_Source material_:

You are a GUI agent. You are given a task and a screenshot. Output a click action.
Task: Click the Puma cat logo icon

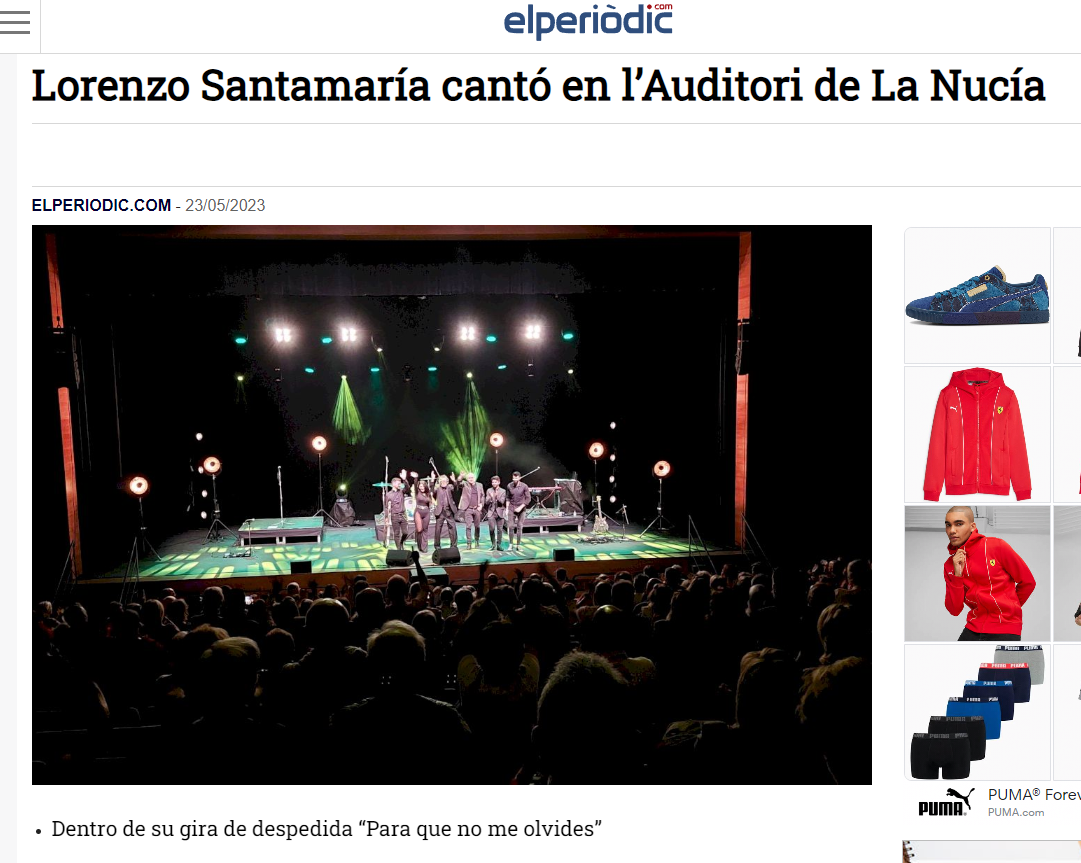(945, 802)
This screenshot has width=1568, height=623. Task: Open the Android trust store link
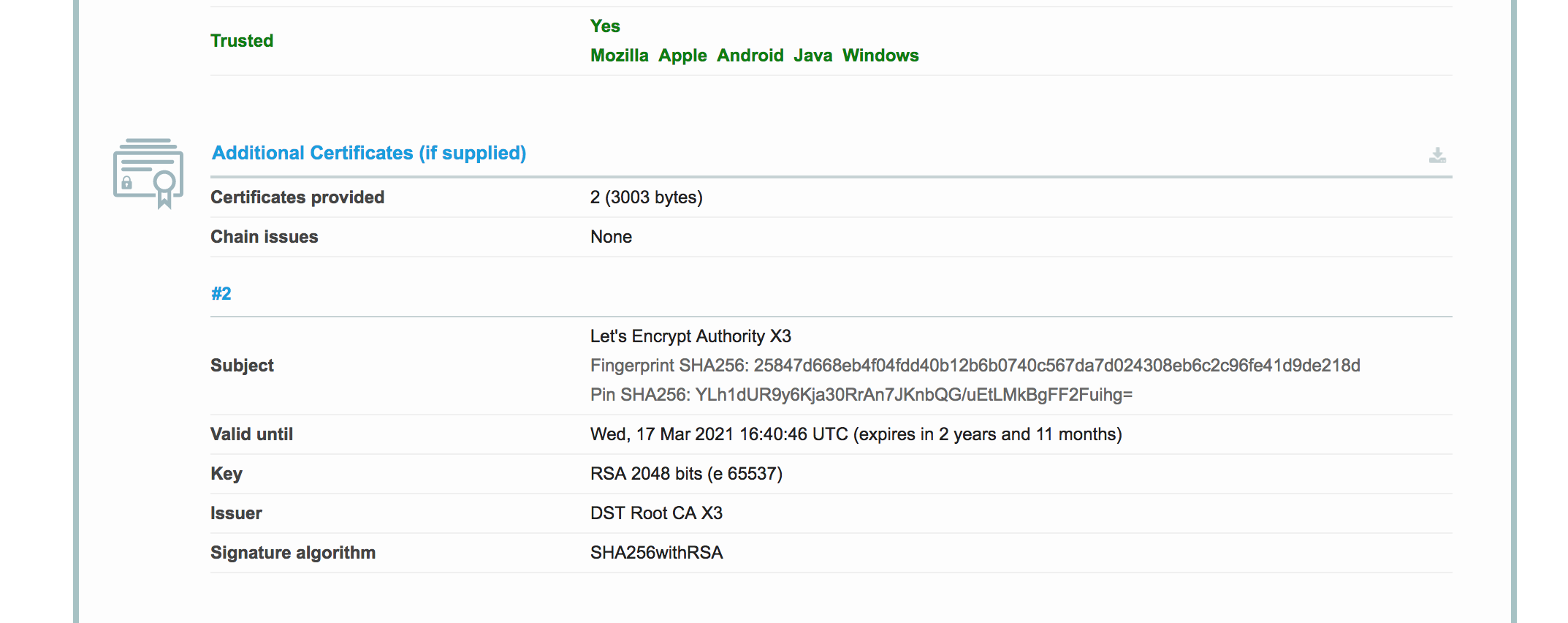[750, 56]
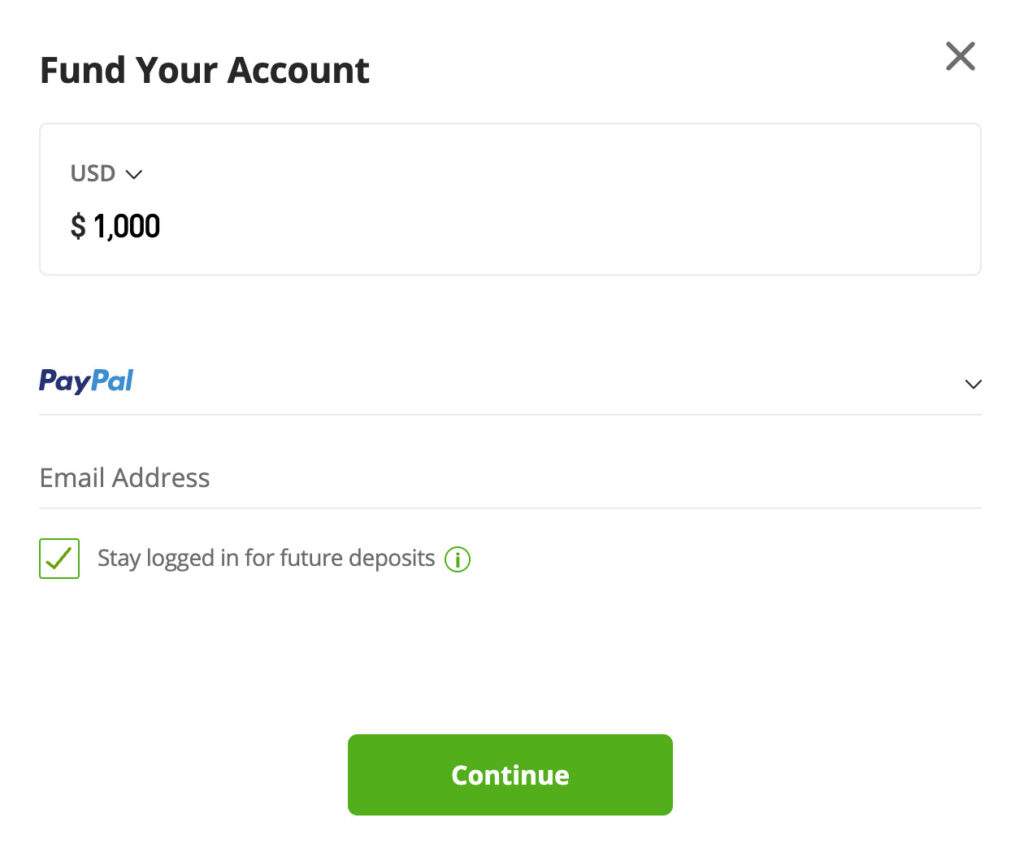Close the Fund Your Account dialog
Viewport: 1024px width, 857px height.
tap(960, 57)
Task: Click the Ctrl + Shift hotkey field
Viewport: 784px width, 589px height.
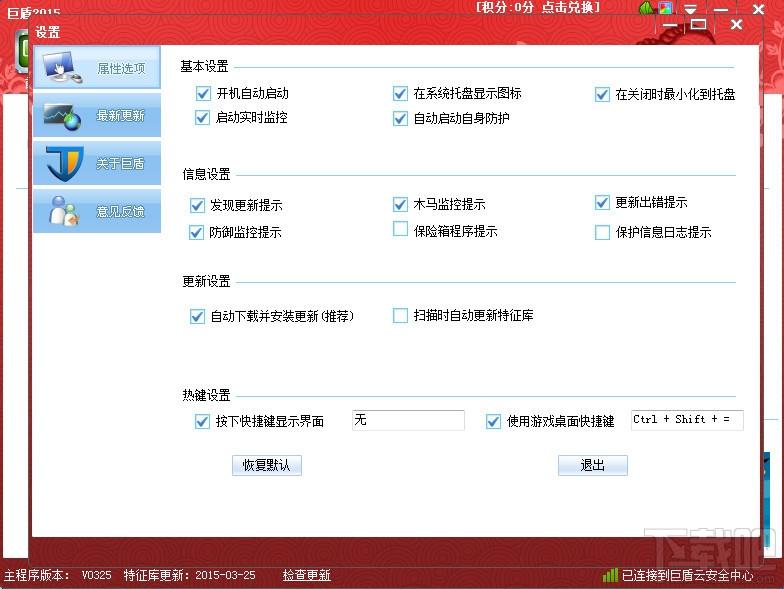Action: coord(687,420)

_Task description_:
What you return should be the whole listing, word for word, without its pictures.

_Result for this task_:
You are a GUI agent. You are given a task and a screenshot. Output a click action.
Task: Click the Puma cat logo icon

(945, 802)
This screenshot has width=1568, height=623. Task: Open the Android trust store link
[750, 56]
Close the Fund Your Account dialog
Viewport: 1024px width, 857px height.
tap(960, 57)
Task: Click the Ctrl + Shift hotkey field
Viewport: 784px width, 589px height.
Action: coord(687,420)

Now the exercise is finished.